* START *

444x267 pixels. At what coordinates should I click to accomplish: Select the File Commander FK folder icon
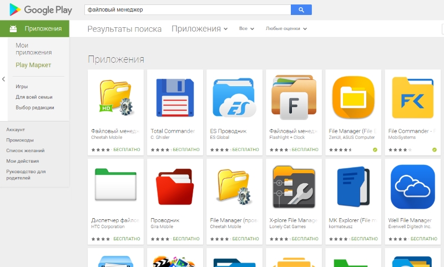[x=412, y=98]
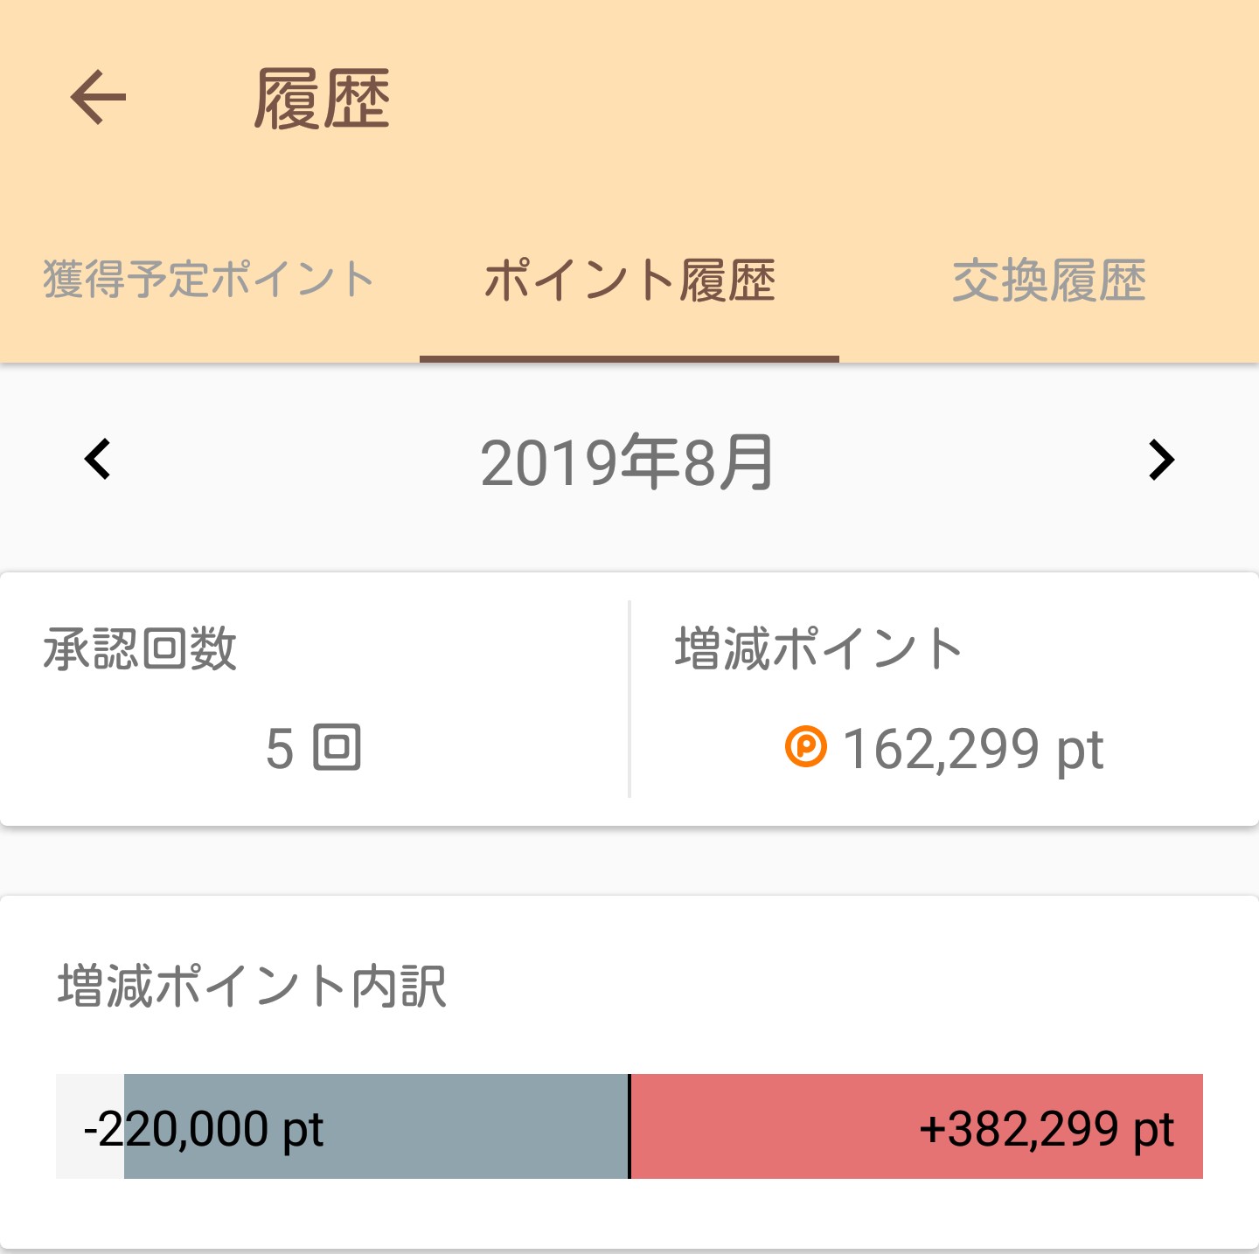Open the 獲得予定ポイント tab
Image resolution: width=1259 pixels, height=1254 pixels.
[x=209, y=280]
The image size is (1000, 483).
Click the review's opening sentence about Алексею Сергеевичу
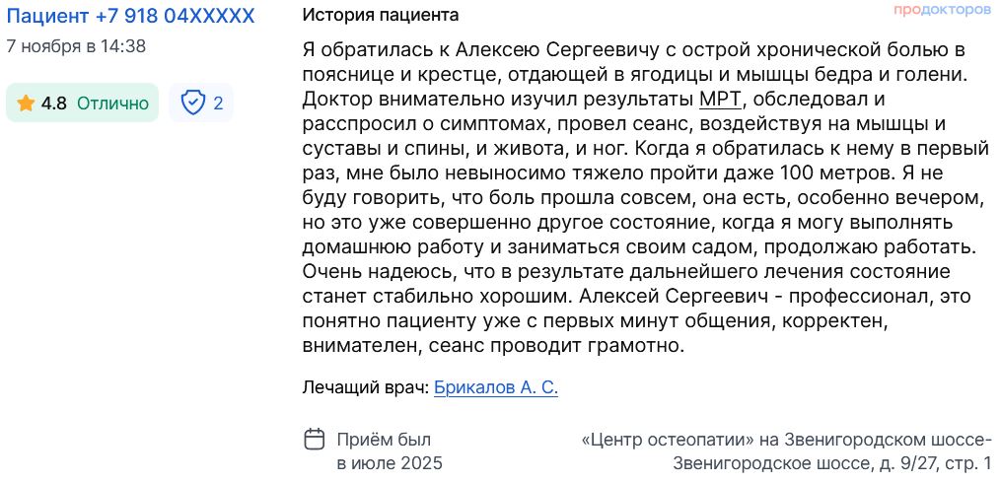pyautogui.click(x=631, y=49)
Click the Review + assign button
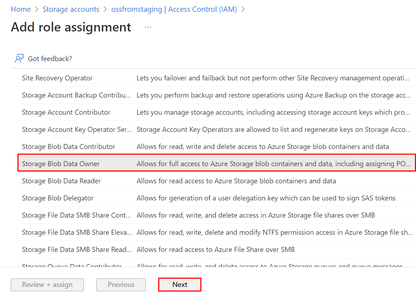Viewport: 416px width, 293px height. (47, 284)
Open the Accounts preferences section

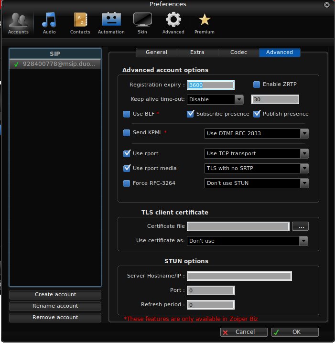(18, 23)
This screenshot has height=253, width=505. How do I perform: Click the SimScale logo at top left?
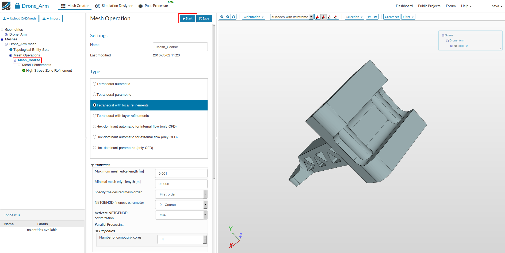(6, 6)
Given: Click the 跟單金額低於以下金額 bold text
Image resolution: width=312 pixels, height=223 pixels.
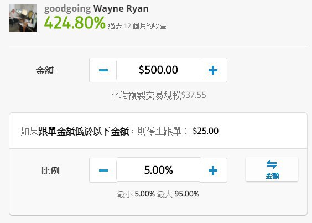Looking at the screenshot, I should [84, 131].
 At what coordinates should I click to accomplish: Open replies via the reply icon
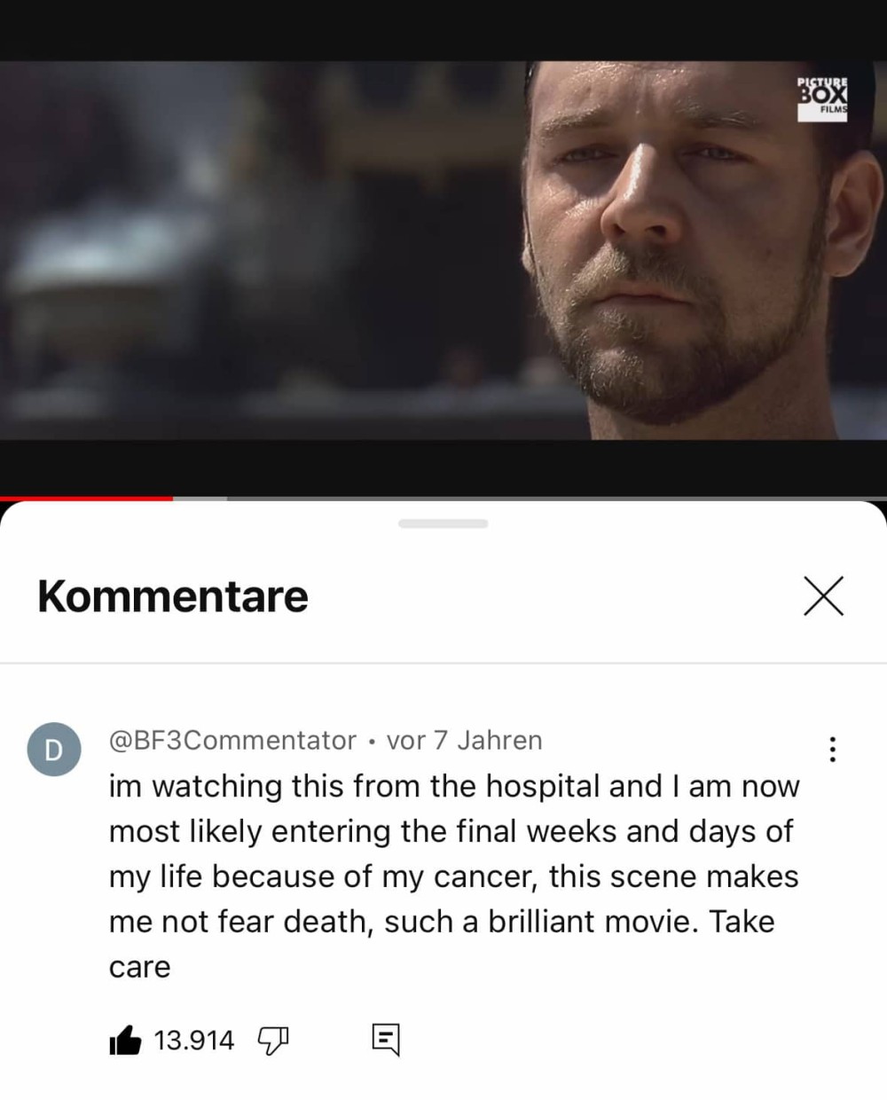[386, 1040]
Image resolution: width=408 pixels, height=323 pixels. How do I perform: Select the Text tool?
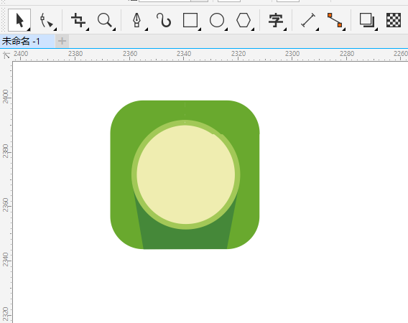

* END *

**Problem requirements:**
Rewrite the rows above as a numbered list, one line per item, leaving out the blank lines and the pictures.

**Output of the exercise:**
1. 444x267 pixels. At what coordinates should I click to accomplish: Select the File Commander FK folder icon
2. [x=412, y=98]
3. Open the 獲得予定ポイント tab
4. Image resolution: width=1259 pixels, height=1254 pixels.
5. [x=209, y=280]
6. The image size is (1000, 483).
7. Click the review's opening sentence about Алексею Сергеевичу
8. pyautogui.click(x=631, y=49)
9. Click the Review + assign button
10. Viewport: 416px width, 293px height. (47, 284)
11. Open the Accounts preferences section
12. (18, 23)
13. This screenshot has height=253, width=505. How do I perform: Click the SimScale logo at top left?
14. (6, 6)
15. Given: Click the 跟單金額低於以下金額 bold text
16. Image resolution: width=312 pixels, height=223 pixels.
17. Looking at the screenshot, I should [84, 131].
18.  At what coordinates should I click to accomplish: Open replies via the reply icon
19. [386, 1040]
20. Image resolution: width=408 pixels, height=323 pixels. How do I perform: Select the Text tool?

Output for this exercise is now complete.